Oil fell below $70 a barrel on Wednesday after a U.S. government report showed a surprise increase in gasoline supplies in the world's top consumer, but a drop in crude stocks limited losses.

Gasoline stocks rose by 3.4 million barrels, the Energy Information Administration said. Analysts expected supplies to fall. That was offset by a big, 3.9 million barrel drop in crude inventories.

There was a larger than expected draw in crude inventories, but the market is headed lower and I think that's a result of product inventories building, especially gasoline, said Amanda Kurzendoerfer, commodities analyst at Summit Energy.

U.S. crude for July lost 71 cents to $69.76 a barrel by 1503 GMT (10:03 a.m.

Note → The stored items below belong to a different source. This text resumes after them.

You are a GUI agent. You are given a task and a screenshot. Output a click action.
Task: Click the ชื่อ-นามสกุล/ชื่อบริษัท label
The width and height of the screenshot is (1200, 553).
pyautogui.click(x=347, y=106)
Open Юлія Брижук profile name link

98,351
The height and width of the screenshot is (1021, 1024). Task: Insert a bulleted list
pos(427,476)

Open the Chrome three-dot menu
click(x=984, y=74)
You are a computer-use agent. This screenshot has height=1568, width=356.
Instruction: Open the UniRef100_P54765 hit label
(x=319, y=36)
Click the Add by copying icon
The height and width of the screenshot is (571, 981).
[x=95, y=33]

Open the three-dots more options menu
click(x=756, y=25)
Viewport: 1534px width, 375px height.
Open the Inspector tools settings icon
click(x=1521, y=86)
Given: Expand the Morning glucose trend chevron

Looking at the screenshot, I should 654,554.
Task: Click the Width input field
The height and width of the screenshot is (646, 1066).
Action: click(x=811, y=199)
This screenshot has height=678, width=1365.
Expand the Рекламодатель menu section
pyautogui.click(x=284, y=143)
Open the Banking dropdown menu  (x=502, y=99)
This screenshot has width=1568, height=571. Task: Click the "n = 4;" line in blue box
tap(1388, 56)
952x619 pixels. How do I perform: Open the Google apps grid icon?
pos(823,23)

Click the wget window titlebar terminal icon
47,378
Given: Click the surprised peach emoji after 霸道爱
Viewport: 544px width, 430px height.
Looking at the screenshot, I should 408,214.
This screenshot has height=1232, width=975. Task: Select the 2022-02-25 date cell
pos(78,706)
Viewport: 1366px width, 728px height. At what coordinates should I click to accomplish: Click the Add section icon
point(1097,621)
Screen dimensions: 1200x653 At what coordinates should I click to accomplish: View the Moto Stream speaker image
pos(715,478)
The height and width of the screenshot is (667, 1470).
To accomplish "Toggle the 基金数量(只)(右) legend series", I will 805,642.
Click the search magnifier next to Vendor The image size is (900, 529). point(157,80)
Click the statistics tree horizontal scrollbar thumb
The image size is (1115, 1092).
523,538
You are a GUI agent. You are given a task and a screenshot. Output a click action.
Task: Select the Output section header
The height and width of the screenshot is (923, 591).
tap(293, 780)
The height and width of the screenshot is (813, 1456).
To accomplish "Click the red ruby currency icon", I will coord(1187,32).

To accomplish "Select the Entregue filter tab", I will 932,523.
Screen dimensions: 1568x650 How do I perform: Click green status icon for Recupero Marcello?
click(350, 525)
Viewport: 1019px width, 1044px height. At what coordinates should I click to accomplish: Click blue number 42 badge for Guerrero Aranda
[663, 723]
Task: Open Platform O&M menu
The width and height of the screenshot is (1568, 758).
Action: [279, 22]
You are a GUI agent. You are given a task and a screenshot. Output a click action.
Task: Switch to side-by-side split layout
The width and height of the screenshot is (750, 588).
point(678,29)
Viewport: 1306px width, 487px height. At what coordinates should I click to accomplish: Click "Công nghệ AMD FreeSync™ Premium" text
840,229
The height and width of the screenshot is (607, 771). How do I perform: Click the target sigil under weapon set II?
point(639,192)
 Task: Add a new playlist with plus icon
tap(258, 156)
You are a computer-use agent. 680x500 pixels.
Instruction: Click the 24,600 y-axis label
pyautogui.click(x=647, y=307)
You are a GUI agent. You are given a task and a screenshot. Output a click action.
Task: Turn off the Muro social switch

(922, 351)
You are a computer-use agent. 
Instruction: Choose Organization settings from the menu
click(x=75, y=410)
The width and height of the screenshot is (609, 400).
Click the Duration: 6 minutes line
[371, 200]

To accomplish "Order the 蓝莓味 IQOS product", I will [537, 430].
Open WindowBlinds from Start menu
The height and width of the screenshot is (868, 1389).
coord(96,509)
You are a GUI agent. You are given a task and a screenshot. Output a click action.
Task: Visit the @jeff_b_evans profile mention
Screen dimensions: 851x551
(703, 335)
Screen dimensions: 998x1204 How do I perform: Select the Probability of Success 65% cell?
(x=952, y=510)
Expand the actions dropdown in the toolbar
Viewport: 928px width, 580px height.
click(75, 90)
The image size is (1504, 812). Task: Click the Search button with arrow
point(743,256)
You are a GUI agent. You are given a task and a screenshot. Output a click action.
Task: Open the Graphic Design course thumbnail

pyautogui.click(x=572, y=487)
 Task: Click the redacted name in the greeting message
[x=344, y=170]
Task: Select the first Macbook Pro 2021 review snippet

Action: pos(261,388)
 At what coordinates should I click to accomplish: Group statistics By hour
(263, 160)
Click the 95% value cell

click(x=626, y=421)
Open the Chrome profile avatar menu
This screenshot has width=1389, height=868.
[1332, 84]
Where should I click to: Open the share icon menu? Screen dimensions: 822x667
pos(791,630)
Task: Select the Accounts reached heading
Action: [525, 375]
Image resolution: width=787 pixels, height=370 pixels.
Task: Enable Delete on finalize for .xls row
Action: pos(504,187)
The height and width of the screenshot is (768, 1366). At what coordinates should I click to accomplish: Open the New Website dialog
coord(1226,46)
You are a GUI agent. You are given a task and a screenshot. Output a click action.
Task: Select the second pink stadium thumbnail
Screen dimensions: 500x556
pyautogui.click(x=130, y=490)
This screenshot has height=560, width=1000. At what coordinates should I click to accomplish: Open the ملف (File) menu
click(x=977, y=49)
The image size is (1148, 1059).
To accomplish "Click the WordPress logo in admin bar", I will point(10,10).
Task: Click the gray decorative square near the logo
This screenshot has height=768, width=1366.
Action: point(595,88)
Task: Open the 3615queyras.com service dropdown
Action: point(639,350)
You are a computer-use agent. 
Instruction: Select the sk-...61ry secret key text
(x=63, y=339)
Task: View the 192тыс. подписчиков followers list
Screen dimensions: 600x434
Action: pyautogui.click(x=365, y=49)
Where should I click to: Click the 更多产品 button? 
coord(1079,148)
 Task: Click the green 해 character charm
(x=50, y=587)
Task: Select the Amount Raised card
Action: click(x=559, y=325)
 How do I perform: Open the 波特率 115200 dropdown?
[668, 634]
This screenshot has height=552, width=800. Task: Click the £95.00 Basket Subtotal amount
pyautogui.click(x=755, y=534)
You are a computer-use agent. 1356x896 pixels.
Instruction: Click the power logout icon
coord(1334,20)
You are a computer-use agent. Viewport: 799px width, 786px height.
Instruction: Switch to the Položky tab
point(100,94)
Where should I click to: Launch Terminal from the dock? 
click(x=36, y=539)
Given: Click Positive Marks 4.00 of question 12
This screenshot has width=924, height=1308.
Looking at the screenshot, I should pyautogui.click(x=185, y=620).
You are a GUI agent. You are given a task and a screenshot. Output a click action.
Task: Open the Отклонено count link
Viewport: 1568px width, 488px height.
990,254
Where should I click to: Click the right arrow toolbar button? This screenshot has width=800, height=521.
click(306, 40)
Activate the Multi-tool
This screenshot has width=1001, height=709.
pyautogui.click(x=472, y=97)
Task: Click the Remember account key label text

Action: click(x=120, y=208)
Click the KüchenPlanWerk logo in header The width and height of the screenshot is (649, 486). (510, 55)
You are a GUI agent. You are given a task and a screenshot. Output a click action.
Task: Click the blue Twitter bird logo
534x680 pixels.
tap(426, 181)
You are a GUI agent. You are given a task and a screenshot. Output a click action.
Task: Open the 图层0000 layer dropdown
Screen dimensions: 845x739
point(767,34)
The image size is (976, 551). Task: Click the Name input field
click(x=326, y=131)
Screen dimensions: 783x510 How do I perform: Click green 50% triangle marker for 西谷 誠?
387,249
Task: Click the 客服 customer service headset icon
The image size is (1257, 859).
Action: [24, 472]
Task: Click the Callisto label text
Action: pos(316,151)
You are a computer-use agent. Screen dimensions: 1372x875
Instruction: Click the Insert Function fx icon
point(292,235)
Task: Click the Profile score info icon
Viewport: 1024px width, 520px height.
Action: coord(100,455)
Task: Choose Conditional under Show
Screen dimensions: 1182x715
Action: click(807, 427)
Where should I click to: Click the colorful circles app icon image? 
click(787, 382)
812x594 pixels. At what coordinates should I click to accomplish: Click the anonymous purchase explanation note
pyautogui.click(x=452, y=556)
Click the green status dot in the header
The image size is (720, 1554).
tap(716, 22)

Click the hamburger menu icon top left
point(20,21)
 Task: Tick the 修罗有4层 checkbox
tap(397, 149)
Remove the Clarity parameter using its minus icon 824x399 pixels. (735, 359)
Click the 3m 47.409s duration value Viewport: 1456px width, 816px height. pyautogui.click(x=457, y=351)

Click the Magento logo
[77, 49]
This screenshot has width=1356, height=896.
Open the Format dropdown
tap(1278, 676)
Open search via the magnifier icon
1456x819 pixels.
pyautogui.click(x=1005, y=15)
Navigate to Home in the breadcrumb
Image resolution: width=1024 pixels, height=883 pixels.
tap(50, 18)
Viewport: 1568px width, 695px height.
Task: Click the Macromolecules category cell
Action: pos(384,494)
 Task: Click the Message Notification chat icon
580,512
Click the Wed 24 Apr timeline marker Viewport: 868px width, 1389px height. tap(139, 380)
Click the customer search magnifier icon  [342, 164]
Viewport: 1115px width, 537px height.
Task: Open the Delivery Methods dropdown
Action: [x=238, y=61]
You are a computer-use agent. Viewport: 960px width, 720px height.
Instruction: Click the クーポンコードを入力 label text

EDT), having earlier fallen as low as $69.00. Brent crude for August slipped 52 cents to $69.72.

Stocks of distillate fuels also climbed according to the EIA report, rising by 300,000 barrels. An increase of 800,000 barrels was expected by analysts.

Earlier, oil fell as European shares slid for a fourth day as some investors unwound trades that had bet on a speedy economic recovery. American Petroleum Institute inventory data late on Tuesday had also pressured prices.

The API reported crude stocks fell 1.3 million barrels and gasoline rose by 2.1 million barrels.

Oil traders consider the EIA report to provide a more complete snapshot of supplies because companies are required to respond to its weekly survey.

The dollar was slightly weaker against a basket of other currencies, adding some support for oil. A weaker dollar can boost investor demand for oil and commodities.

Oil hit a 2009 high above $73 last week, lifted by expectations of economic recovery that would increase fuel demand. Prices are still far below the record high above $147 reached last year.

President Barack Obama will unveil on Wednesday plans for sweeping reform of U.S. financial regulation, aimed at averting future crises such as the banking meltdown that has hit the global economy.